* **What is needed**: Everything from the line holding "The width and" through the end of the records should be printed exactly, apart from the pictures.

* **Supplied records**:
+ + + +
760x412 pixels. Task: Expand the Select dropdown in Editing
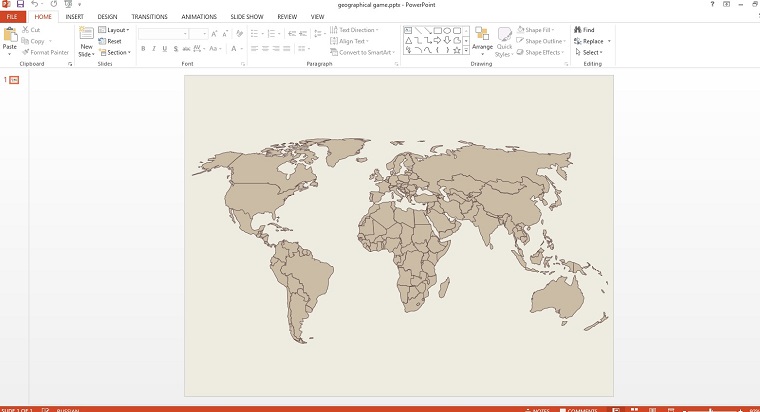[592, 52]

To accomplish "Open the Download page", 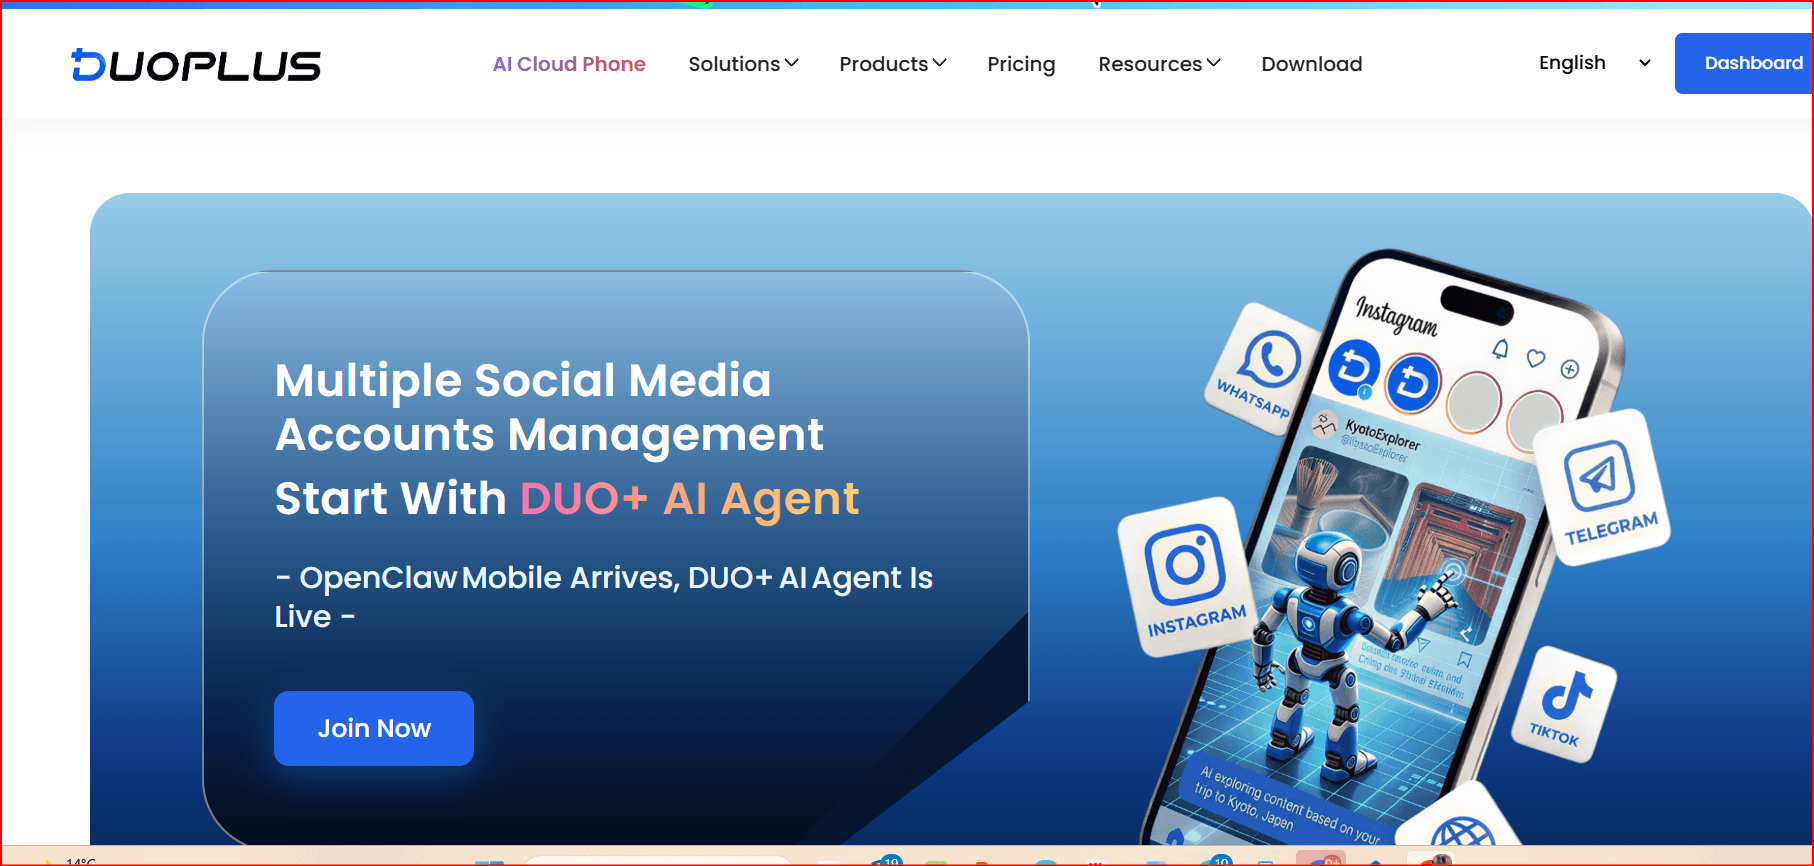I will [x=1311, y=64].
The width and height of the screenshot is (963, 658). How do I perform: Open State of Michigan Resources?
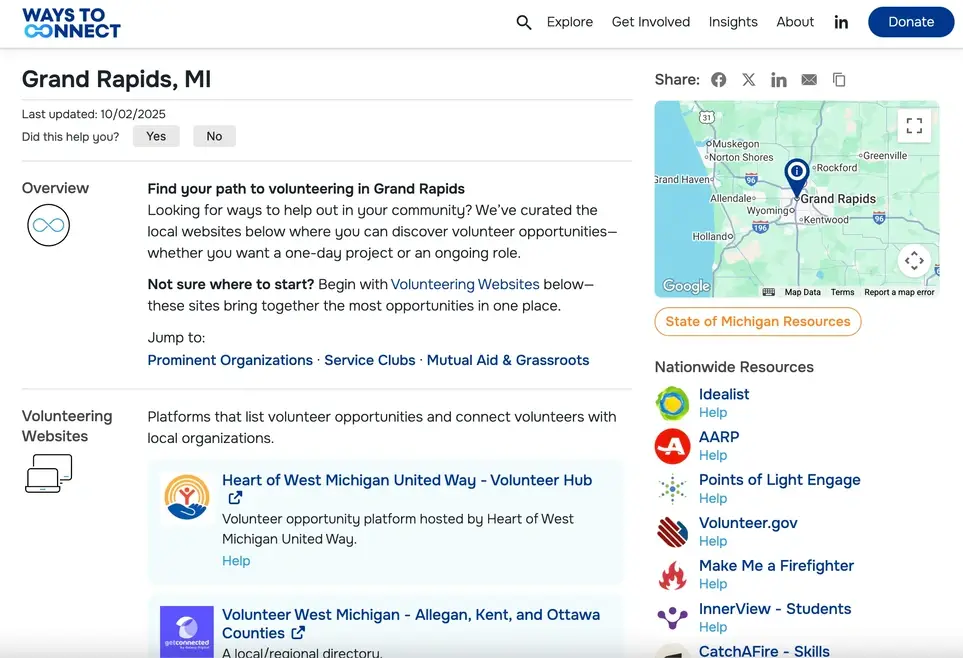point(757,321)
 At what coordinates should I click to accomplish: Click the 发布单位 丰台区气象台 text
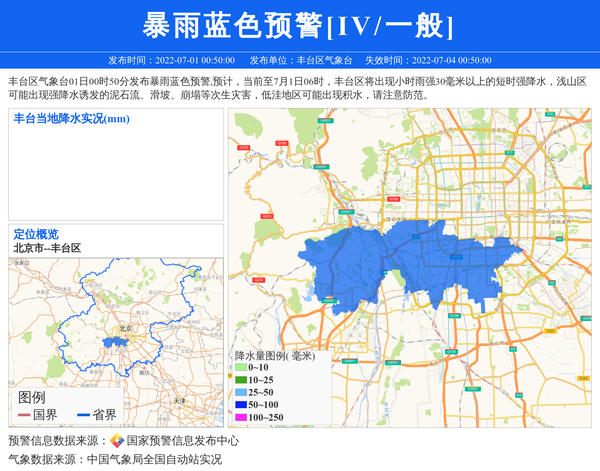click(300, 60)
+ + + +
* **Response box**:
The width and height of the screenshot is (963, 658). How do I perform: Open State of Michigan Resources?
point(757,321)
 At what coordinates should I click to accomplish: Click the 发布单位 丰台区气象台 text
click(300, 60)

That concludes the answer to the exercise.